Records from a data source
- - -

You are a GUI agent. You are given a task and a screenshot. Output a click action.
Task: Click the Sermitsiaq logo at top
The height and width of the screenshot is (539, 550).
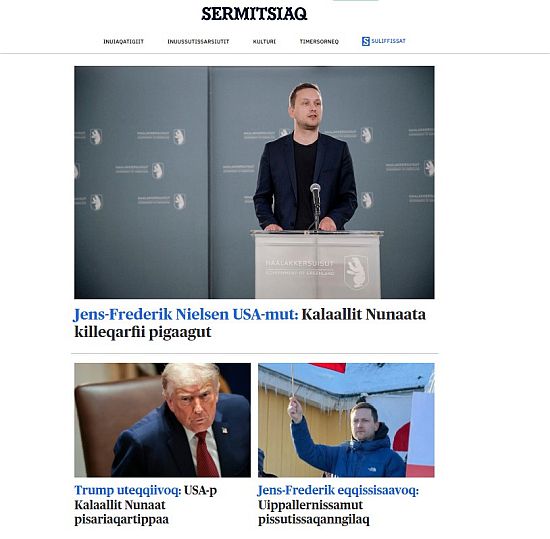click(254, 14)
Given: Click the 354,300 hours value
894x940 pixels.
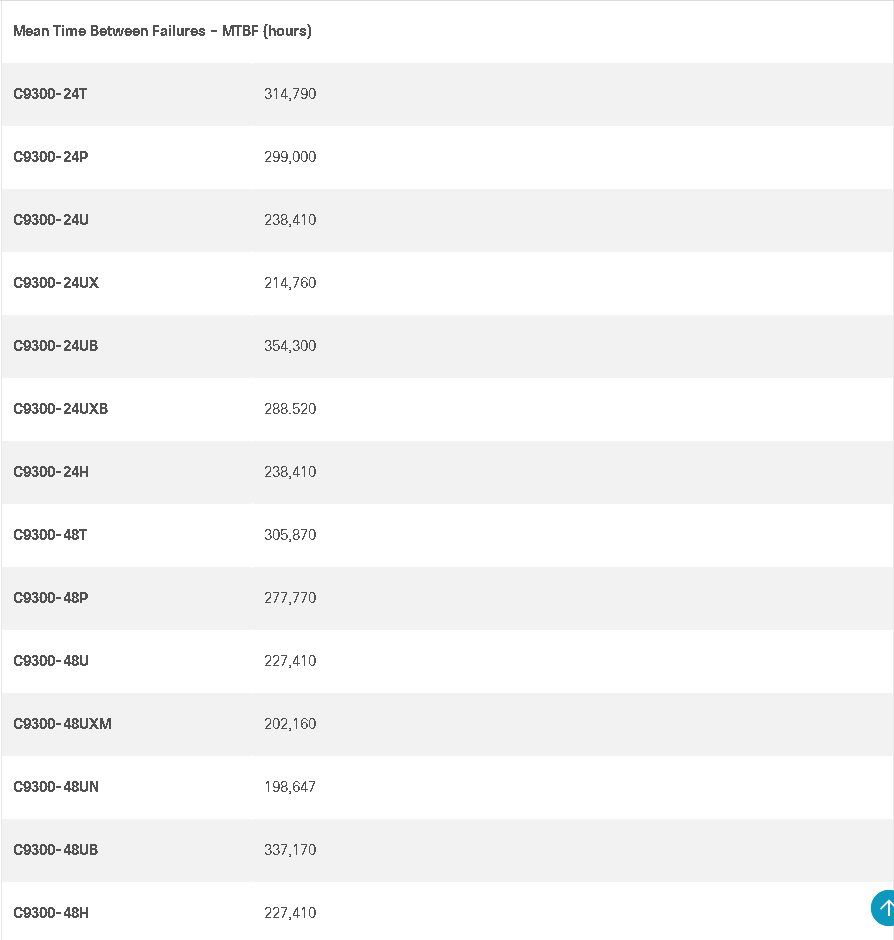Looking at the screenshot, I should [290, 346].

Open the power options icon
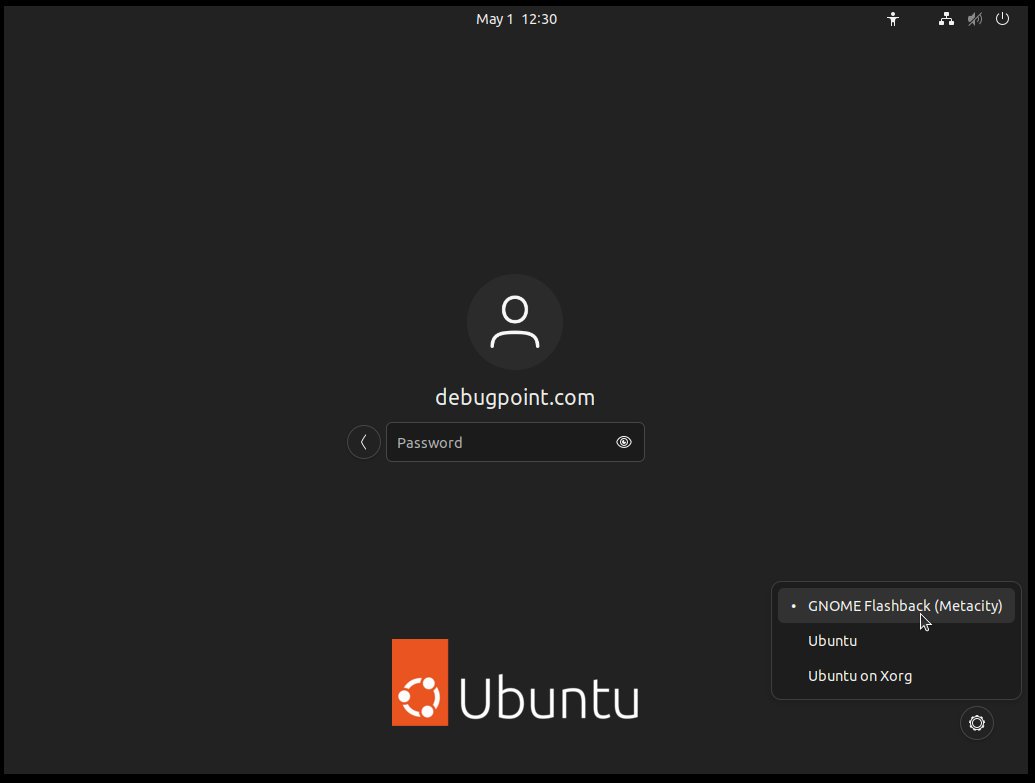click(x=1002, y=18)
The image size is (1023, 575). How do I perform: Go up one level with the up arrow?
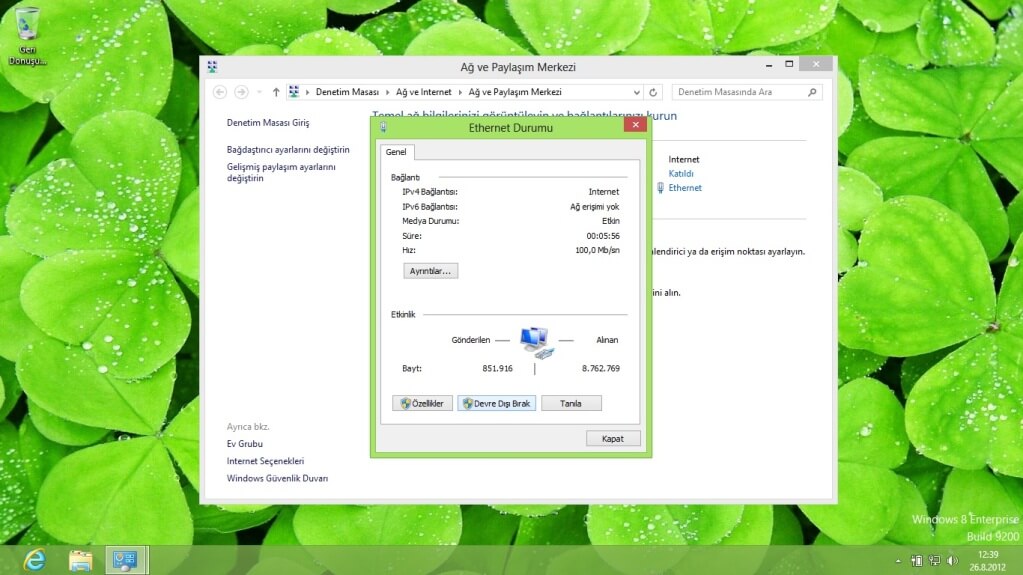click(x=276, y=92)
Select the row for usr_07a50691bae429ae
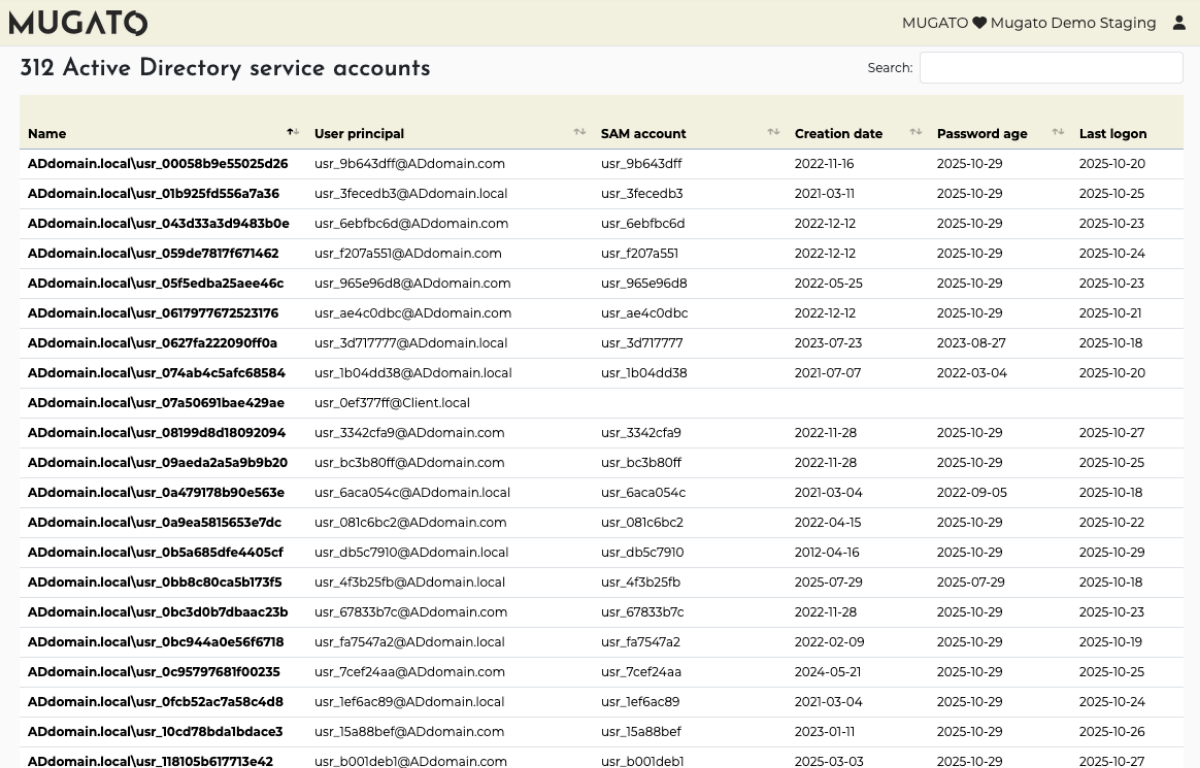The height and width of the screenshot is (768, 1200). pos(156,403)
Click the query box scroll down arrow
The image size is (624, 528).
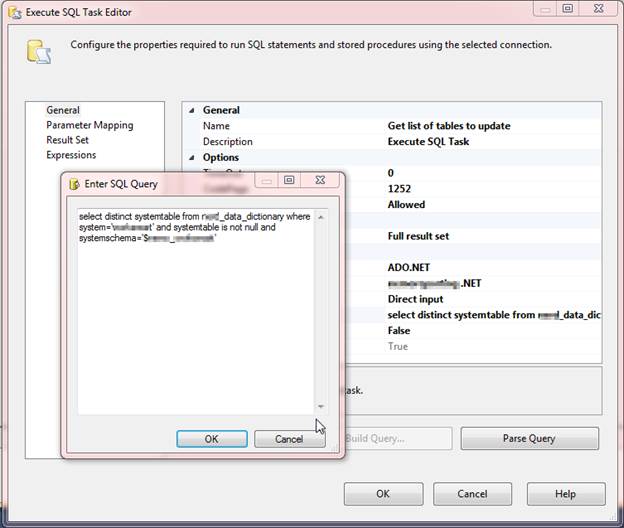[321, 407]
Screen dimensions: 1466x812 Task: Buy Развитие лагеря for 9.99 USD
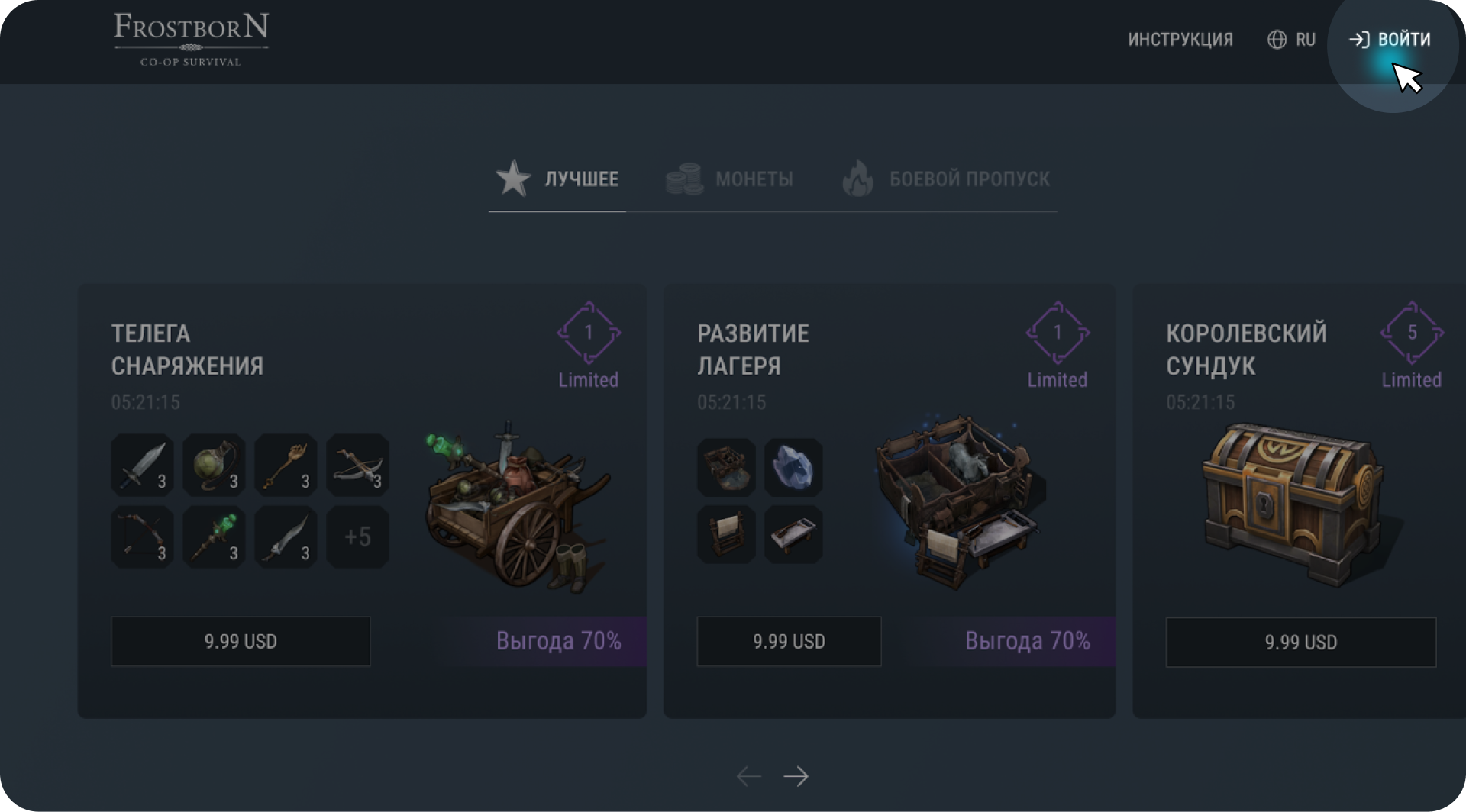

- - -

— WORK REQUIRED —
With the pictures left out, please output each line from the one containing "Click the query box scroll down arrow" through the end of the entries, exactly as it is.

— EXERCISE RESPONSE —
Click the query box scroll down arrow
The image size is (624, 528).
[321, 407]
Screen dimensions: 1466x812 Task: Buy Развитие лагеря for 9.99 USD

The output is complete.